8 de mayo de 2013 / 02:04 p.m.

"A los Clásicos hay que  ponerles corazón y algo  más", citó célebremente  Osvaldo Batocletti para compartir lo que para él representa  jugar un Clásico Regio.

Ese "algo más" es lo que caracterizaba a la leyenda viviente  de los Tigres cuando enfrentaba  a sus rivales, y más si se trataba  del Monterrey.

La garra, pasión, entrega,  pundonor y corazón era lo que  el experimentado defensa central ponía de sobra dentro del  terreno de juego, ganándose la  etiqueta de ídolo.

Y es que con esa forma de  sudar la camiseta, Bato llenó  rápidamente el requisito del  perfil tigre, distintivo obligatorio  como auriazul.

"El Clásico es un partido  distinto, se debe jugar con el  corazón y algo más por delante; a veces el buen futbol sale  sobrando y hay que salir a la  cancha con más decisión, con  más entereza, con esa idea de  ganar para darle una alegría  para la afición".

Como buen argentino tuvo  cábalas como futbolista, aunque  no eran exclusivas sólo para  los Clásicos Regiomontanos.

"Mi cábala era que cuando  entraba a la cancha, lo hacía  con el pie derecho primero y  me persignaba, pero lo hacía  en todos los partidos". Si bien su función era defender su arco, Batocletti colaboró  también a la ofensiva en la guerra  civil con dos anotaciones.

"Recuerdo mucho mi segundo Clásico porque fue la  primera ocasión que Rayados  estuvo en el mismo grupo  que Tigres; íbamos muy mal  nosotros en la primera vuelta,  primero América en el grupo,  segundo Monterrey y terceros  nosotros.

"Y ganamos el Clásico 4-2 en  el estadio Universitario y se conectó el chip a nosotros y se les  desconectó a ellos; terminamos  calificando América y Tigres,  Monterrey quedó fuera y fue  cuando se ganó el campeonato",  expresó el icono felino.

 …Y TAMBIÉN DIRIGIÓ  CLÁSICOS

No sólo como jugador experimentó el Clásico Regio, Batocletti  también lo vivió como técnico al  frente de los Tigres.
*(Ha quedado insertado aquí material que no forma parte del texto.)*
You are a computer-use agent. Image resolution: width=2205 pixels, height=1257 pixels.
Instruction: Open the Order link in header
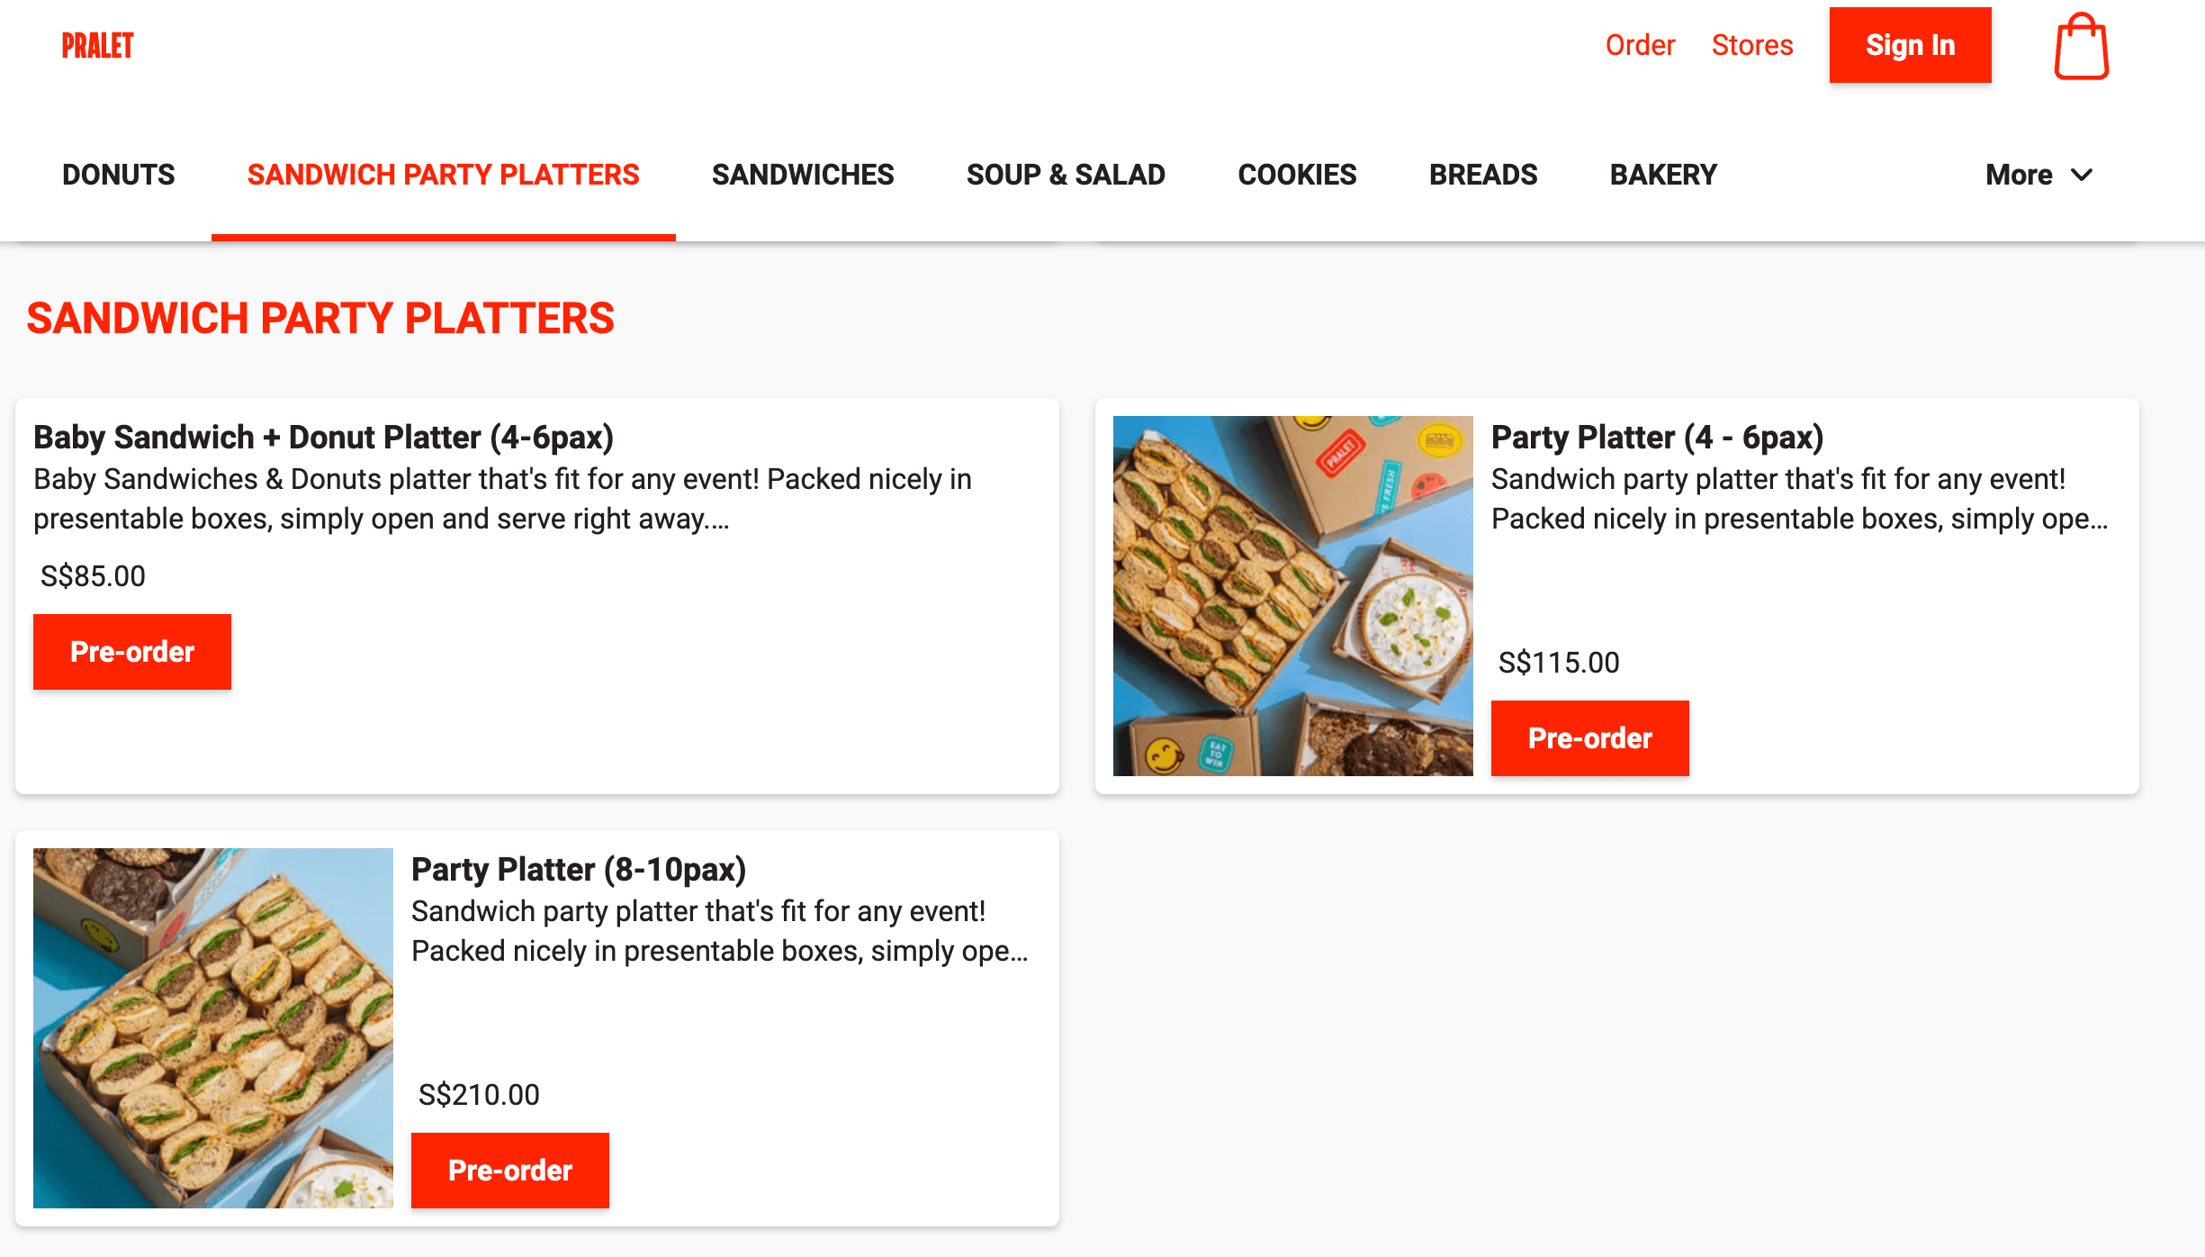[x=1640, y=45]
El mismo estratega reconoce  que dolió la eliminación que  sufrieron a manos de Rayados en  la Semifinal del Apertura 2005.

"Me tocó en el 2005 dirigir dos  Clásicos de Liguilla, de local  primero, ganamos 1-0, y como  visitante después perdimos 2-1,  de global 2-2; pasó Monterrey por  mejor posición en la tabla, pasó  a la siguiente ronda, ahí pasó a  la Final con Toluca.

"Como dice Tuca, el que ya  pasó, ya nos ganaron, es historia…  ahora a pensar en el que viene",  agregó.